You can’t spend a day in Karachi, whose warm-water port is a jumping off point for most of Pakistan’s shipping, until you’ve come face to face with one of these vehicular carnivals.
“We just like our trucks to look good,” said Abdul Rahid, owner of a small fleet of trucks that each evening departs Maripur — a truck depot near the port of Karachi — piled with everything from engine parts to grain and headed for the rural areas of Southern Pakistan. “Just like people want their houses and their clothes and themselves to look good,” he added.
The tradition of truck painting may have begun as early as the 1920s, when bus companies adorned their vehicles in an attempt to attract more passengers. But most artists and drivers simply say that as long as there have been trucks and buses in Pakistan, there have been people who decorated them.
People detail vehicles the world over, but Pakistani trucks take the art to another level. And while Peshawar in the north is known as the birthplace of the form, Karachi is home to truck artists considered to be among Pakistan’s finest.
"I’ve been doing this work since I was a kid," said Jamil Uddin, who’s been decorating and detailing trucks in Karachi for decades and goes by the pen name "Lucky."
He continued: "My father was a truck painter, too. He was one of the most famous truck painters in Pakistan.

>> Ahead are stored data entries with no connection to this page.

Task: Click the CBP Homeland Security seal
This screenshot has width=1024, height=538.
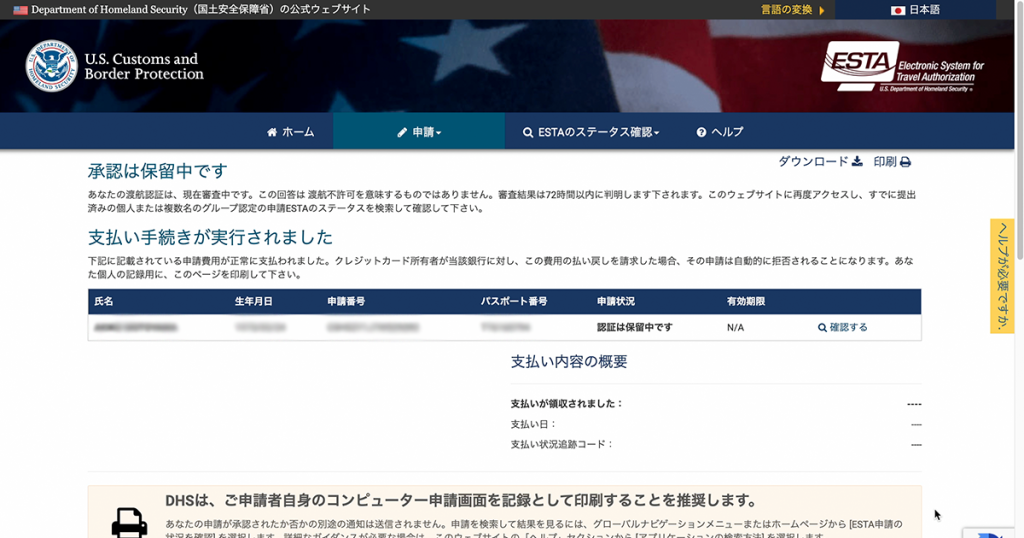Action: [51, 66]
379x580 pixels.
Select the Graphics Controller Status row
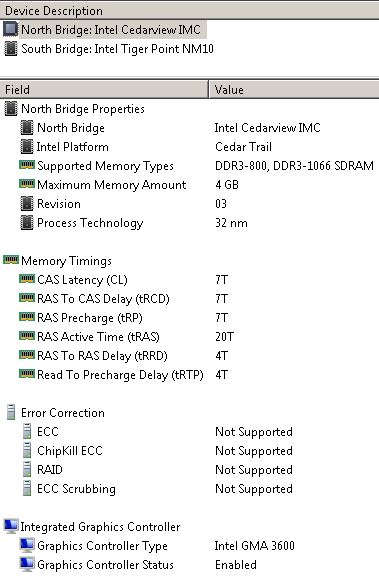click(x=189, y=565)
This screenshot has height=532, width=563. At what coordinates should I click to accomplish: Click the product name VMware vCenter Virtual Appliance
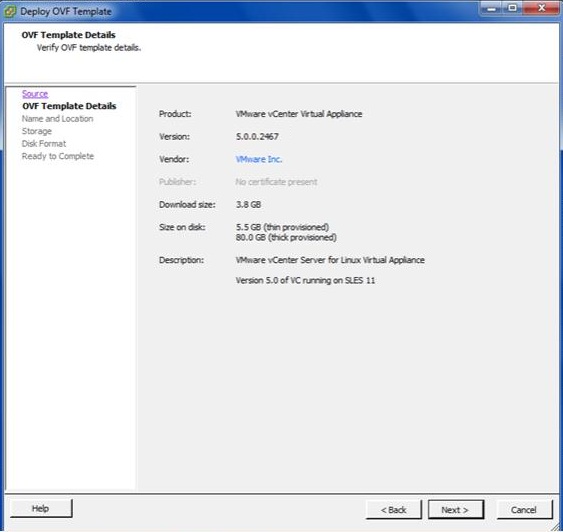(x=299, y=114)
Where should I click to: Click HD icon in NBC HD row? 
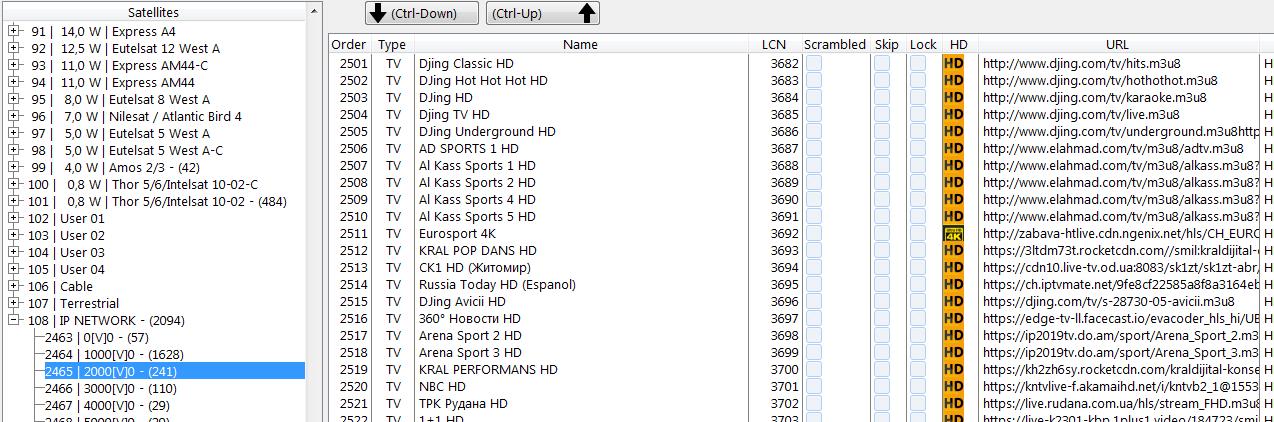(x=953, y=386)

Pakistani people have grown up looking at these things so it’s very common to them, but this is a very important part of indigenous Pakistani culture."
Religious symbolism, such as depictions of Islamabad’s dramatic Faisal Mosque and Mecca’s Kaa’ba, are popular decoration, as is the Arabic blessing Mashallah, meant to ward off any jealous evil eye attracted by the beauty of the truck.
Militarism makes an appearance in the form of the Pakistani flag, fighter planes and even nuclear missiles. Political leaders such as recently assassinated Benazir Bhutto as well as a tribal leaders sporting hand-painted Kalashnikovs can be seen gracing the backs of trucks that careen across the country, stacked high with precarious loads of rice sacks, chicken cages or sugar cane.
Poetry has also become woven into the designs of many trucks, and the verses sprinkled across the bumpers and tailgates on the road include melancholic lines such as, “This truck is my spaceship and I am its lonely occupant.”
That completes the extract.